- Dataset records -
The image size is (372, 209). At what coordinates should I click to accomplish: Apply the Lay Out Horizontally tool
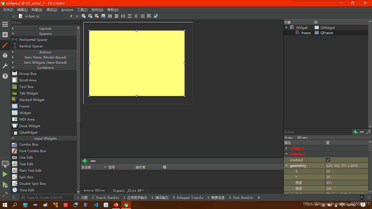110,16
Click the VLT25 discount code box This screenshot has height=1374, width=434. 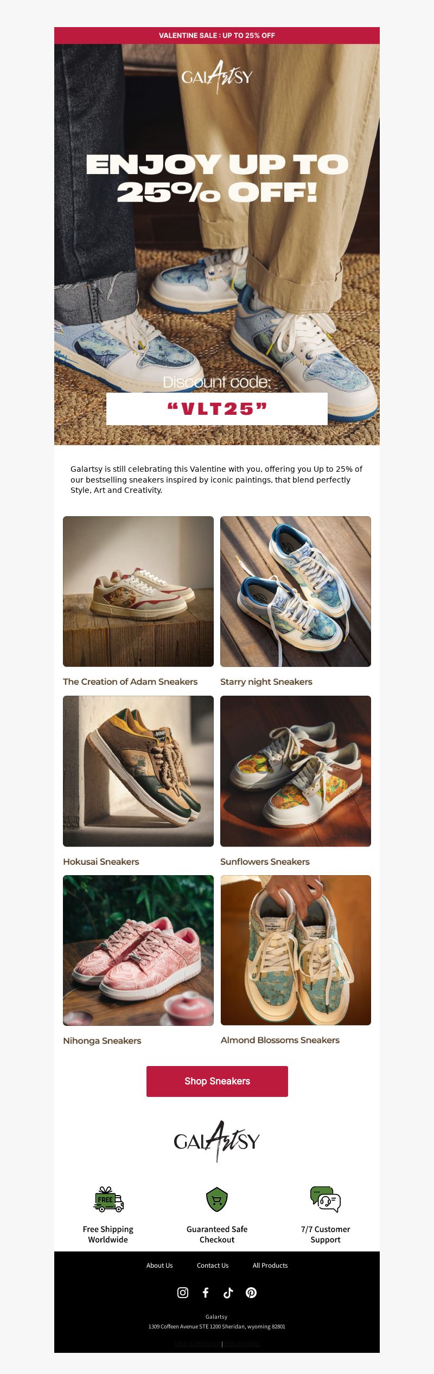coord(217,409)
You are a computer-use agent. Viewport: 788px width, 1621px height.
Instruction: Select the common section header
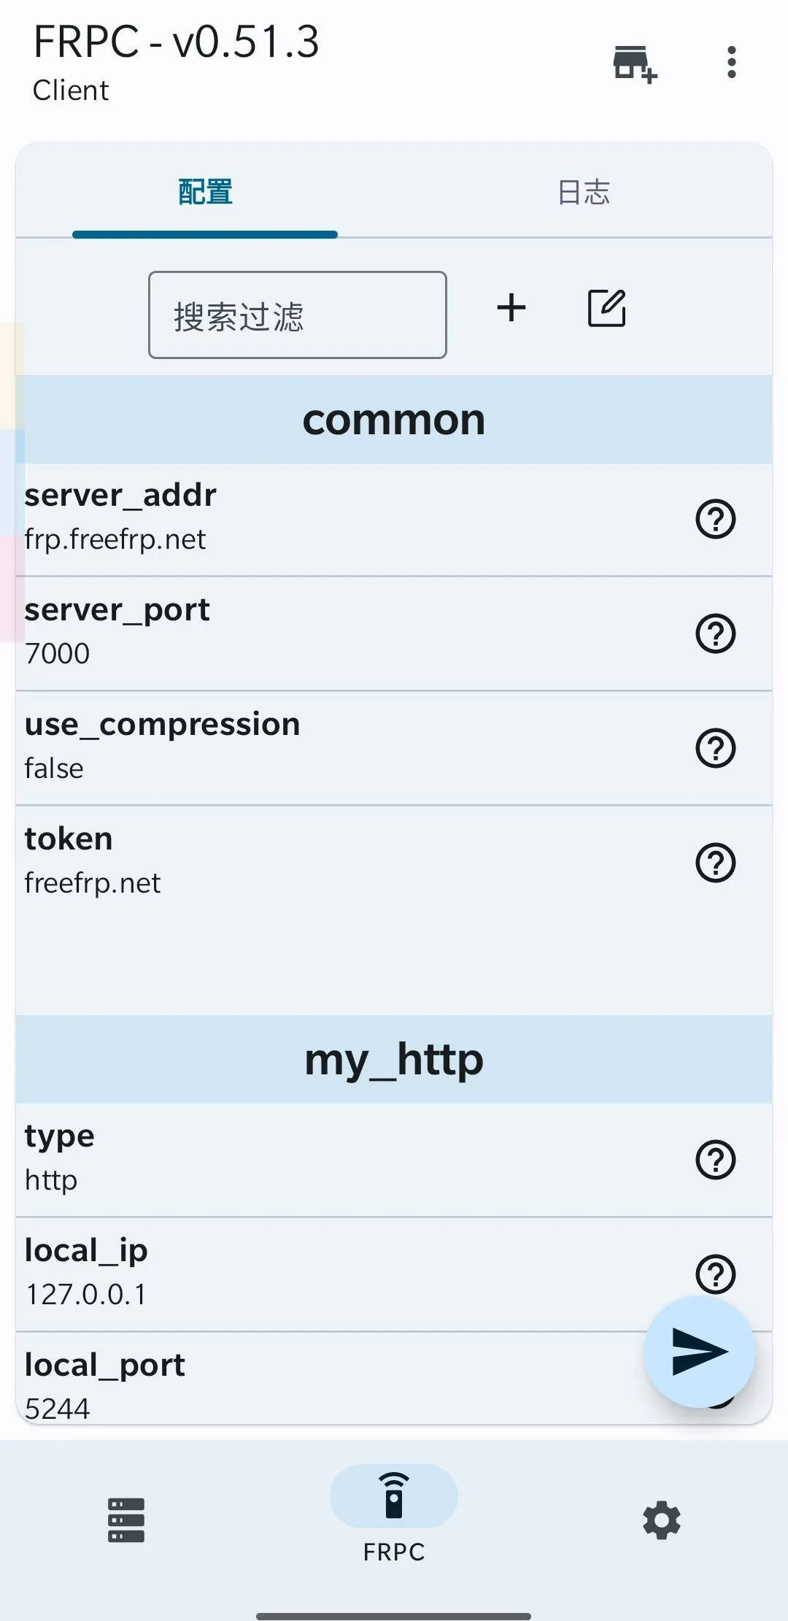pyautogui.click(x=394, y=418)
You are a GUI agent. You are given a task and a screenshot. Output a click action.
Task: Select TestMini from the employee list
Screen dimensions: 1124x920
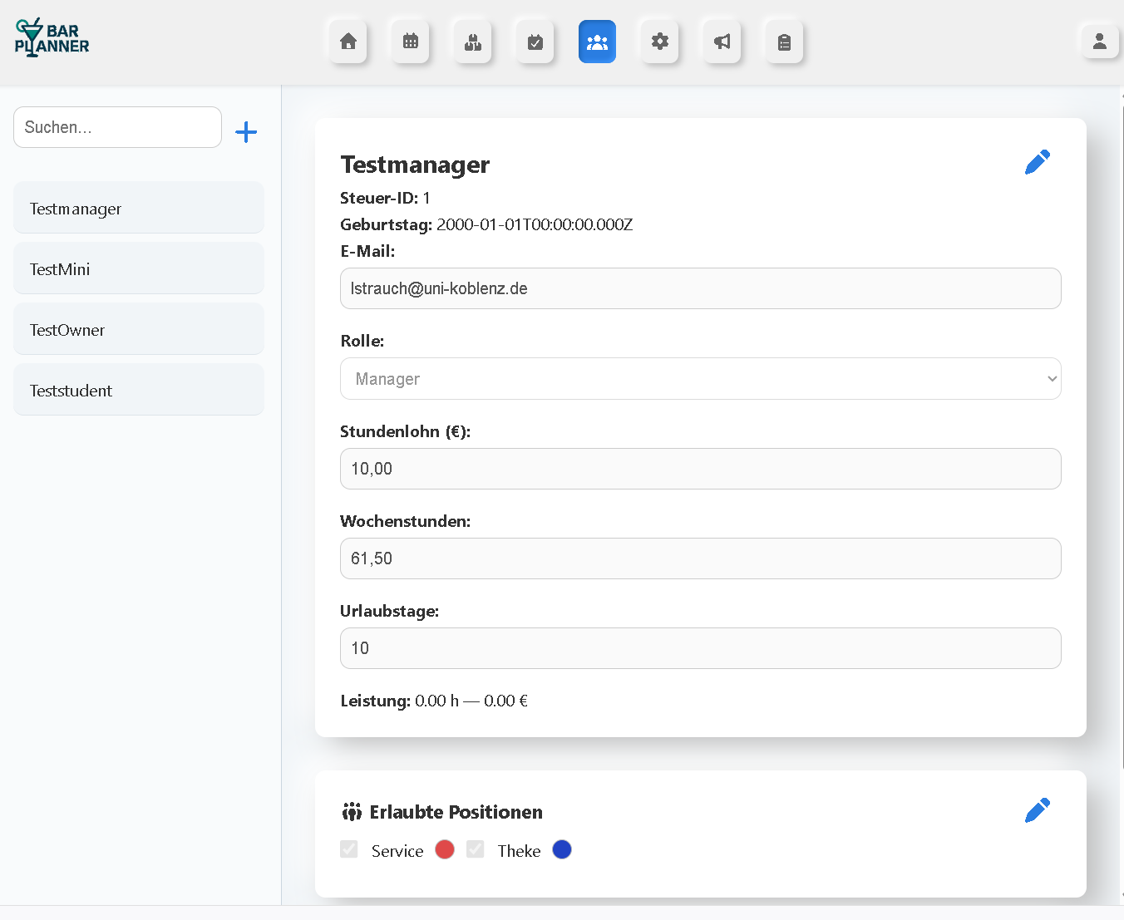click(x=138, y=268)
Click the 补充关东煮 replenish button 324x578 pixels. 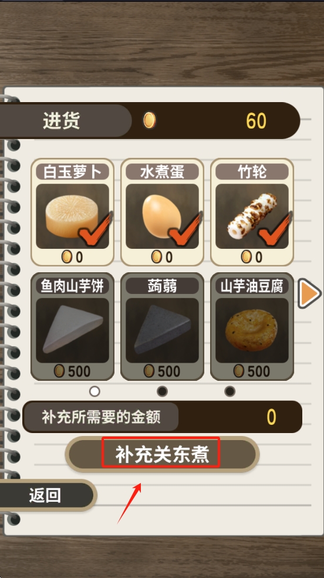[x=162, y=454]
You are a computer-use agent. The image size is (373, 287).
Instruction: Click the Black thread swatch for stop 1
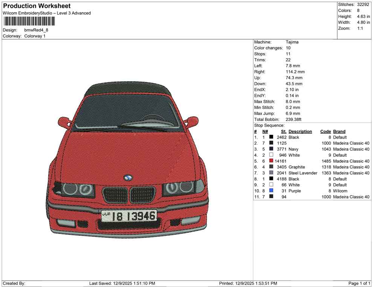click(271, 137)
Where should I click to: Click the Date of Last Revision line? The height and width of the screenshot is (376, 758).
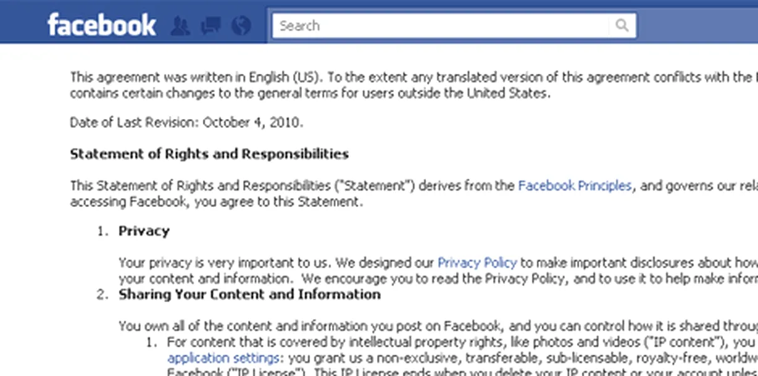click(x=186, y=122)
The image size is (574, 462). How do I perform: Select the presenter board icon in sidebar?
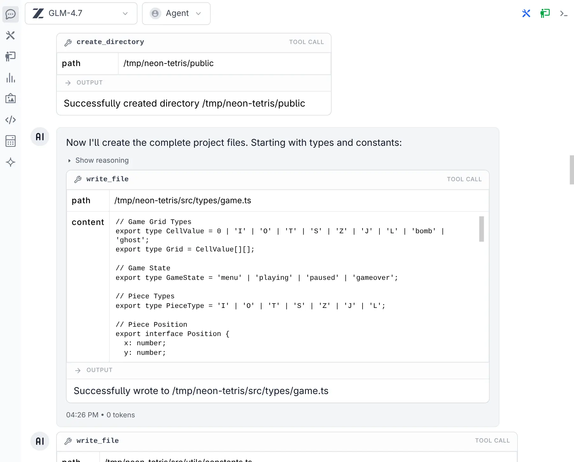(x=11, y=56)
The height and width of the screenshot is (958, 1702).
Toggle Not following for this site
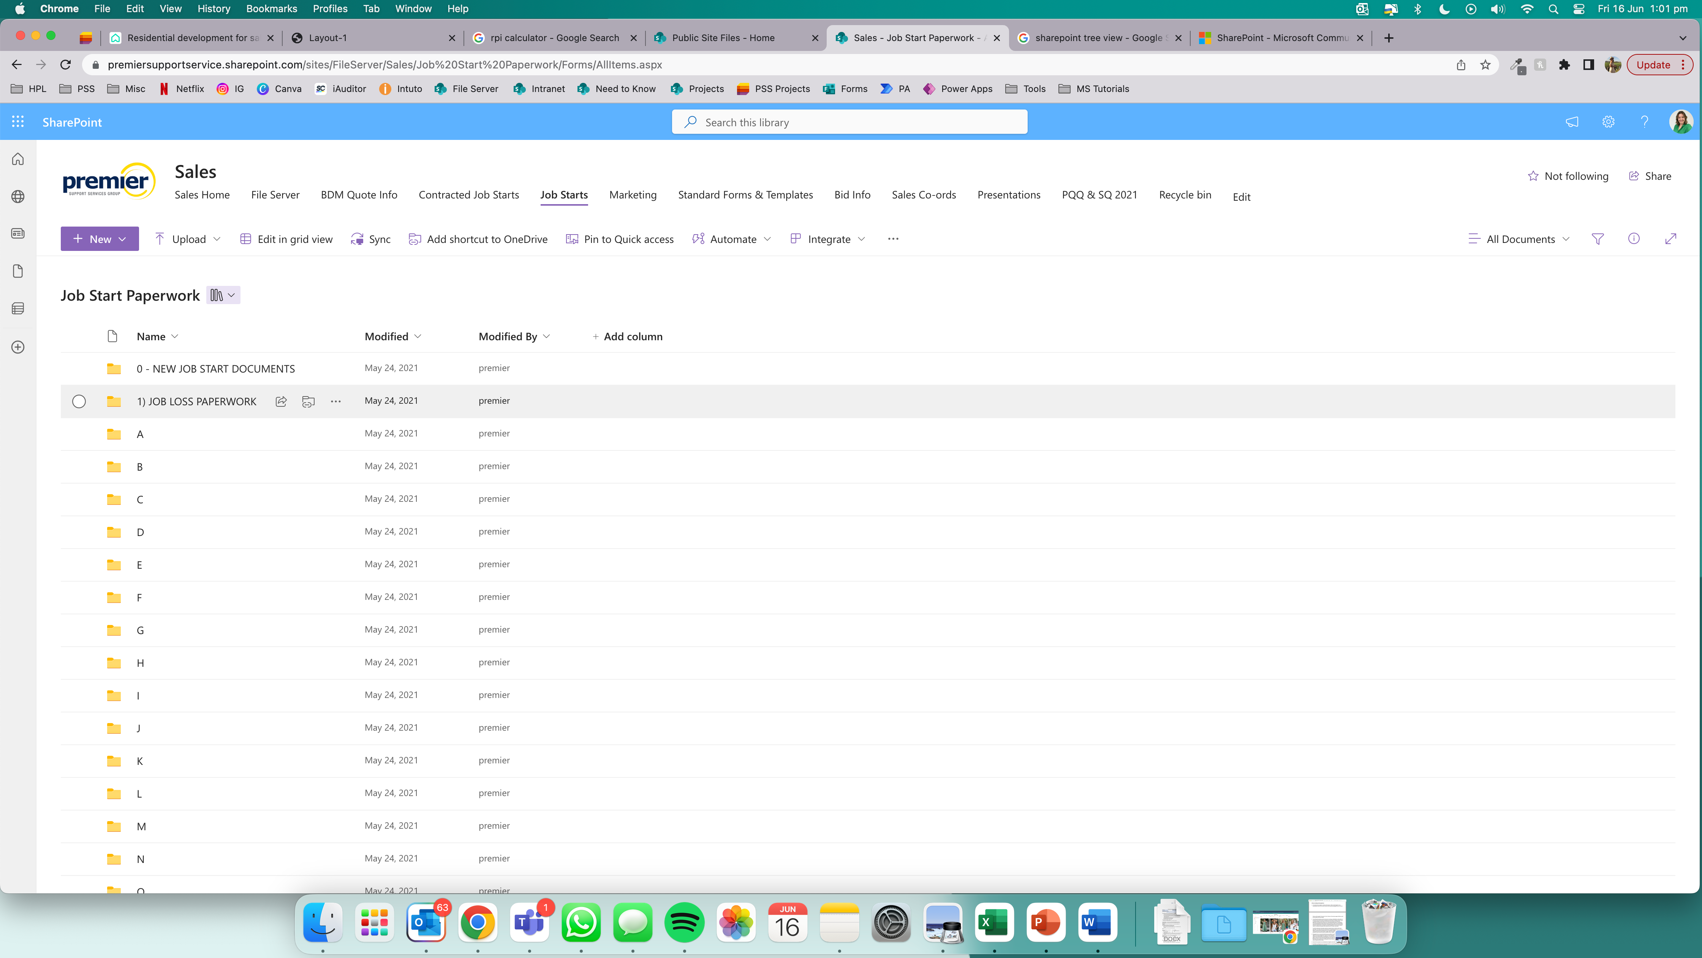point(1569,176)
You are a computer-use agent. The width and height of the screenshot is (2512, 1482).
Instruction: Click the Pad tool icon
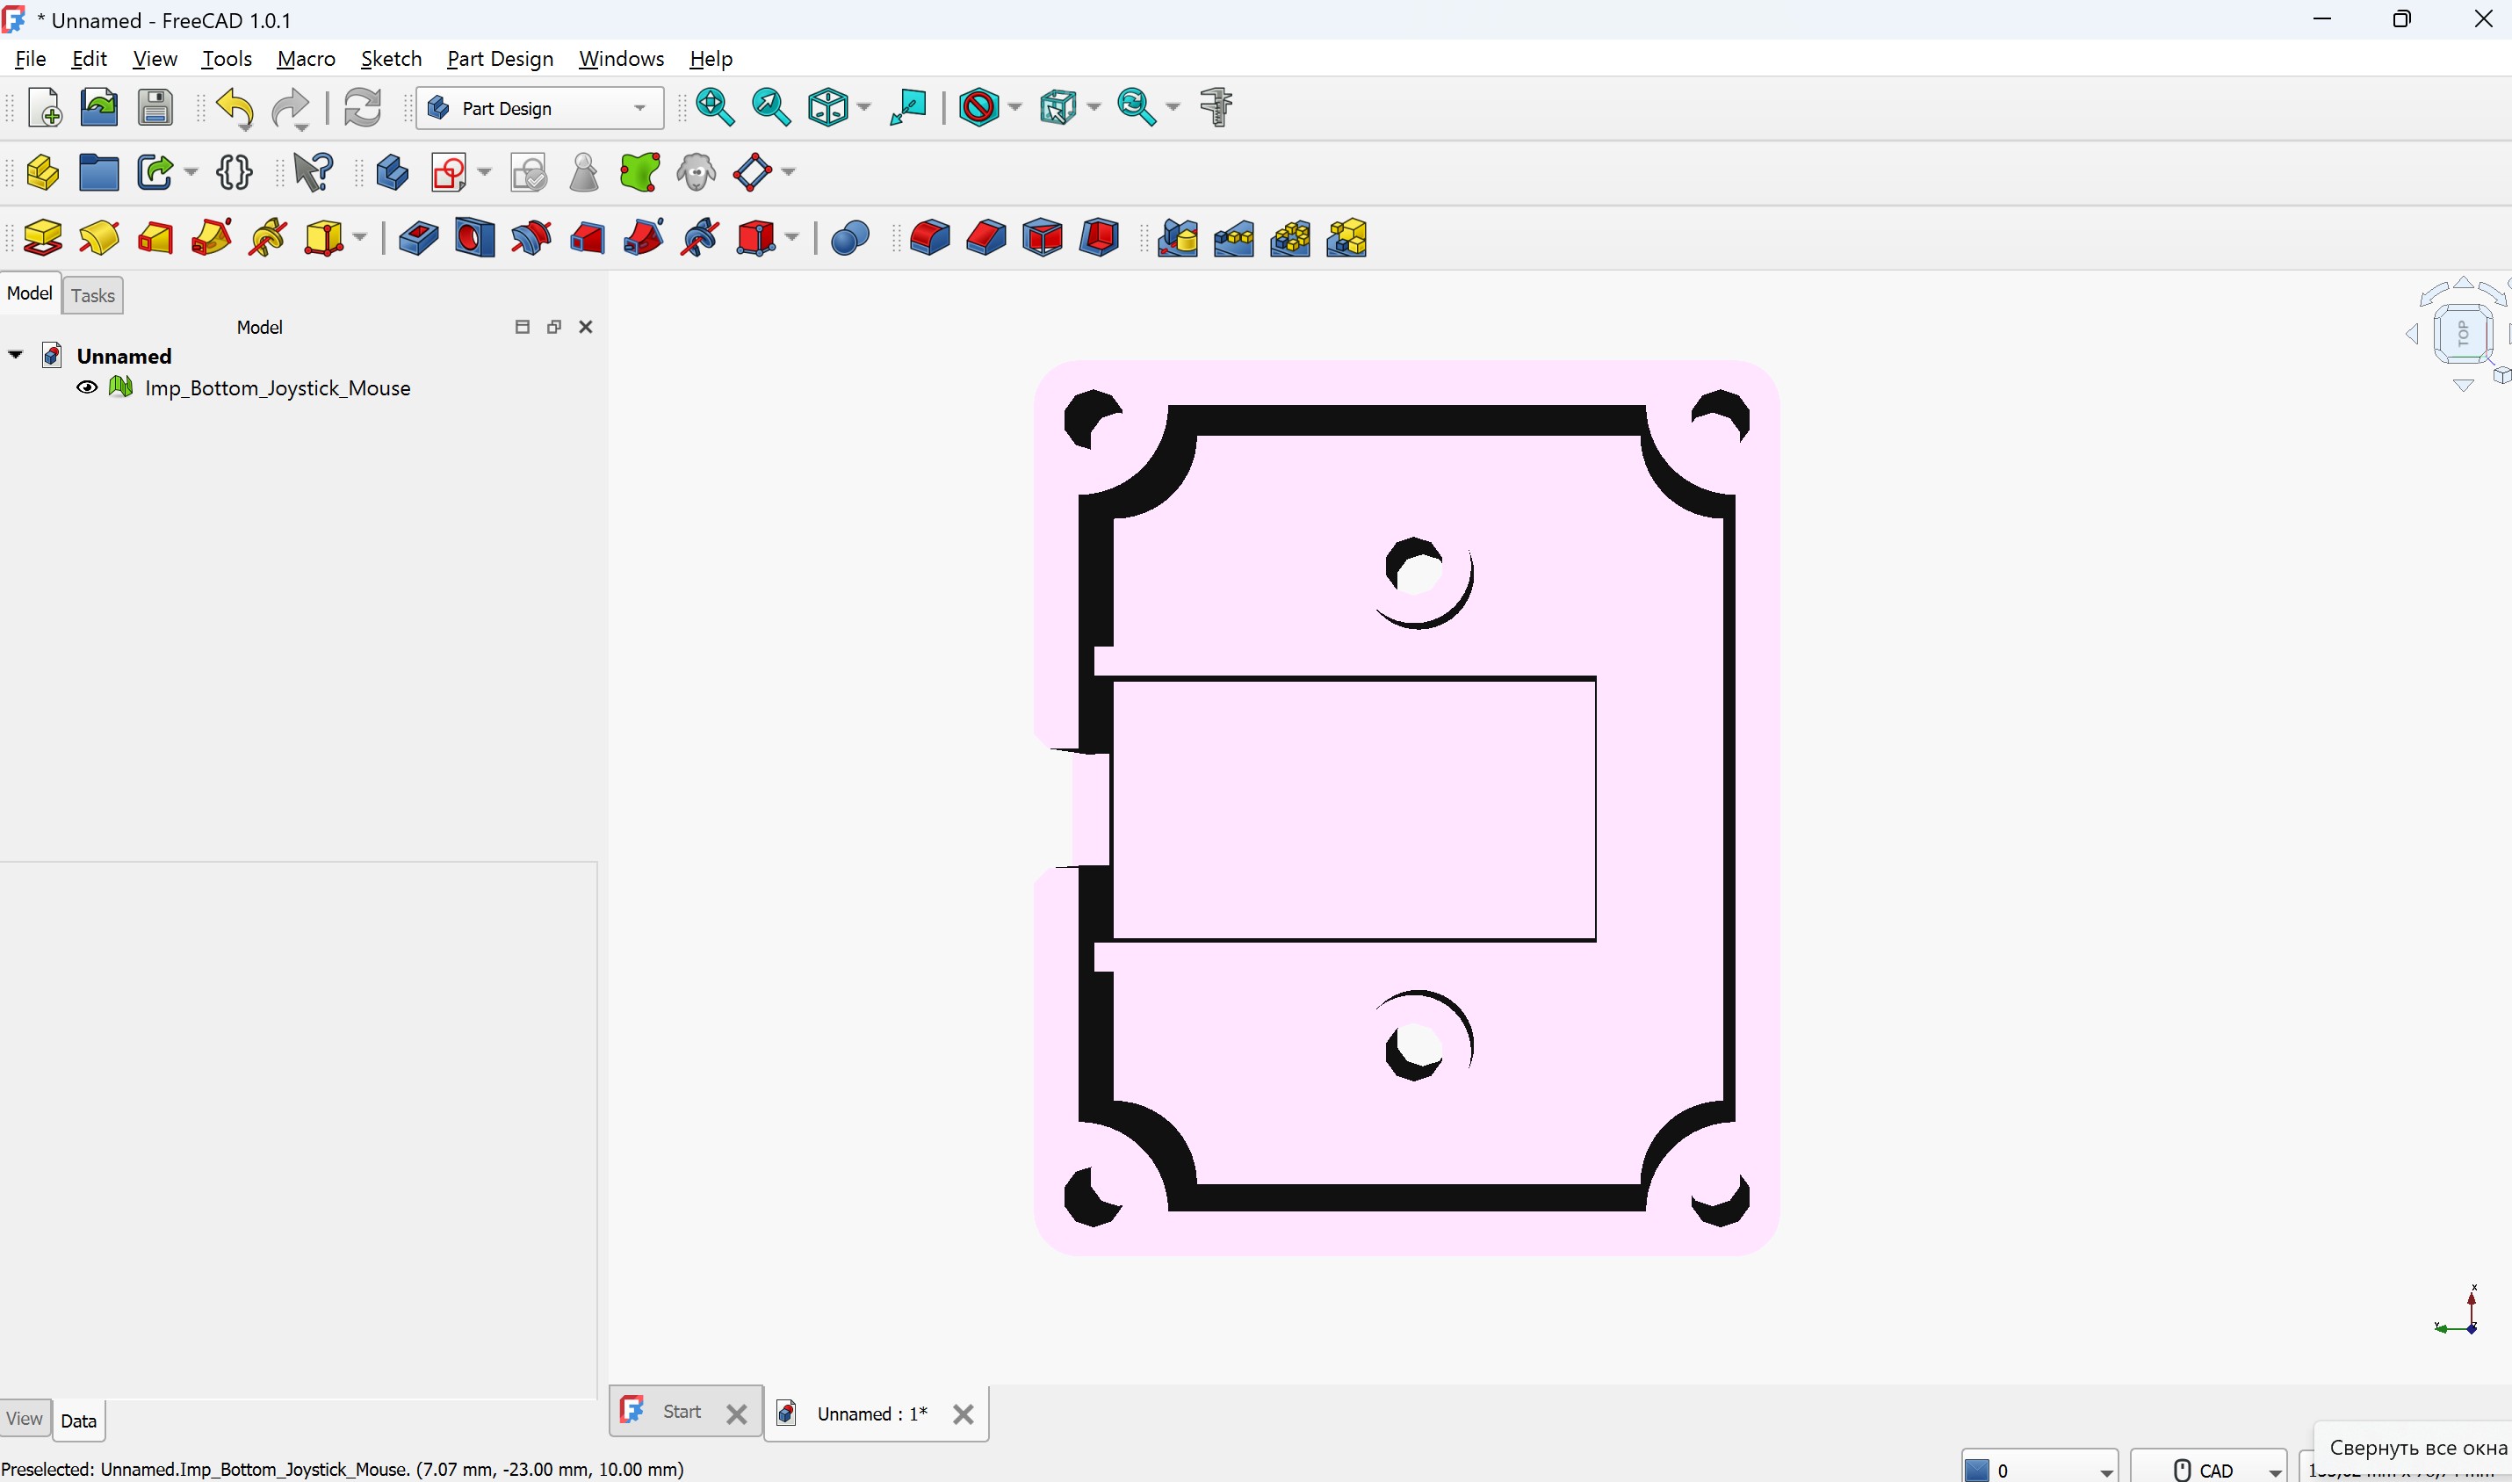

- Task to complete -
From the rows above, pull out each line that contains the word "computer".

- Response to this exercise -
You are a computer-use agent. Viewport: 788px width, 1621px height.
You are a computer-use agent. The image size is (373, 287).
You are a computer-use agent. The width and height of the screenshot is (2512, 1482).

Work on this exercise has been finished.